Background
Foreign body ingestion is a common emergency presentation, particularly in children. It is less frequent in healthy adolescents, yet remains a critical scenario when objects are sharp, bulky, or radiopaque. This case report describes the spontaneous passage of a metallic bullet casing that was accidentally ingested by an otherwise healthy teenager, emphasizing clinical decision-making, radiologic assessment, and patient outcome.
Case Presentation
A previously healthy adolescent presented after an alleged accidental swallow of a small metallic object. The patient reported immediate mild throat discomfort without choking, coughing, drooling, or stridor. There were no abdominal or chest symptoms. Vital signs were stable, and there was no airway compromise.
Initial evaluation included a focused history and physical examination, followed by radiographic imaging. Plain radiographs identified a metallic object consistent with a bullet casing located in the esophagus, with no signs of obstruction or perforation. Given the small size, blunt morphology, and absence of alarming features (drooling, dysphagia, or severe pain), the team considered a conservative management approach with close observation.
Management and Monitoring
The patient was admitted for observation with instructions for fasting and gradual diet advancement as symptoms allowed. Serial radiographs were scheduled to track the object’s progression. The care team emphasized patient and caregiver education about warning symptoms such as increasing throat pain, vomiting, fever, chest pain, or sudden inability to swallow, which would necessitate urgent reevaluation.
Over the ensuing 24–48 hours, serial imaging demonstrated slow transit through the gastrointestinal tract without developing signs of obstruction. The adolescent remained clinically stable with improving mild throat symptoms but no systemic signs. No endoscopic retrieval was performed because there was no evidence of esophageal impaction, airway compromise, or request for intervention, and the patient demonstrated progressive passage on imaging.
Outcome
The bullet casing progressed through the gastrointestinal tract and was expelled in the stool within several days. The patient reported no complications and returned to normal activities with resolved symptoms. Follow-up at clinic visit confirmed no late sequelae, such as perforation or stenosis, and advised continued attention to any delayed symptoms.
Discussion
This case highlights several key considerations in adolescent foreign body ingestion. First, not all ingested metallic objects require immediate endoscopic removal; clinical status, object characteristics, and location guide management. A small, nonsharp, radiopaque object in a patient without airway or digestive tract compromise may pass spontaneously with careful observation and serial imaging.

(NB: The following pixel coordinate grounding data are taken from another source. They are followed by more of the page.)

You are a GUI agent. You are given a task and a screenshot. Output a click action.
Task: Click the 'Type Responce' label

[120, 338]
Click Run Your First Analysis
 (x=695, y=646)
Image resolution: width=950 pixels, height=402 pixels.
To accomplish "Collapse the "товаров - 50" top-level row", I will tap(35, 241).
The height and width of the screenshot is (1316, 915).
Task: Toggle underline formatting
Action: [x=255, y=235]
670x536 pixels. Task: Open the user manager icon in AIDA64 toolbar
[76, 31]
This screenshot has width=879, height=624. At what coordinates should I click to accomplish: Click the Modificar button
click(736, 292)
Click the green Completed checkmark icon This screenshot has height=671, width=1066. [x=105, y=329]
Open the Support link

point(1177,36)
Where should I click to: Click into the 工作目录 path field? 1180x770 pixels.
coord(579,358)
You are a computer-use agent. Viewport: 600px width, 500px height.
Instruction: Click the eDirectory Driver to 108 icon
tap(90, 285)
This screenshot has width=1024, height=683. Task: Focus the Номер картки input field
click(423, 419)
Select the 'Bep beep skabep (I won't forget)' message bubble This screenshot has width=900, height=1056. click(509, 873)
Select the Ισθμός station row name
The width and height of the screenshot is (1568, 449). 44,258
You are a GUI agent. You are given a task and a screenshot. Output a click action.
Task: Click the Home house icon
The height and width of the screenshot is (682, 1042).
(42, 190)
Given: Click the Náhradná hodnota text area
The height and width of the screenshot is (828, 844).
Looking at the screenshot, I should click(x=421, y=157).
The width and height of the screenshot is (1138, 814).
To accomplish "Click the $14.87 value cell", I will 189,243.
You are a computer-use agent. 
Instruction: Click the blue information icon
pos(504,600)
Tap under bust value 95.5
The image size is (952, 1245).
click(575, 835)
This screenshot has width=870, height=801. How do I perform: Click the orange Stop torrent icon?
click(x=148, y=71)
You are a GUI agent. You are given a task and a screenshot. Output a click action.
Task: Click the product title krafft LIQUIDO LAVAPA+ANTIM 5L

Second, radiographic monitoring is essential to ensure visibility and track progression. In contrast to enteric or airway foreign bodies that pose higher immediate risk, ingested bullet casings in stable patients may be managed conservatively when the risk of perforation or obstruction is low.
Third, patient education and clear discharge instructions are critical. Parents and adolescents should recognize warning signs that demand urgent evaluation, including drooling, dysphagia, chest or abdominal pain, fever, or persistent vomiting.
Conclusion
Spontaneous passage of an accidentally ingested bullet casing can occur in healthy adolescents when the object is small, blunt, and radiopaque, and when there are no signs of obstruction or perforation. With careful observation, appropriate imaging, and patient education, conservative management can lead to uncomplicated outcomes. This case contributes to the evolving understanding of pediatric and adolescent foreign body management and supports individualized decision-making in similar presentations.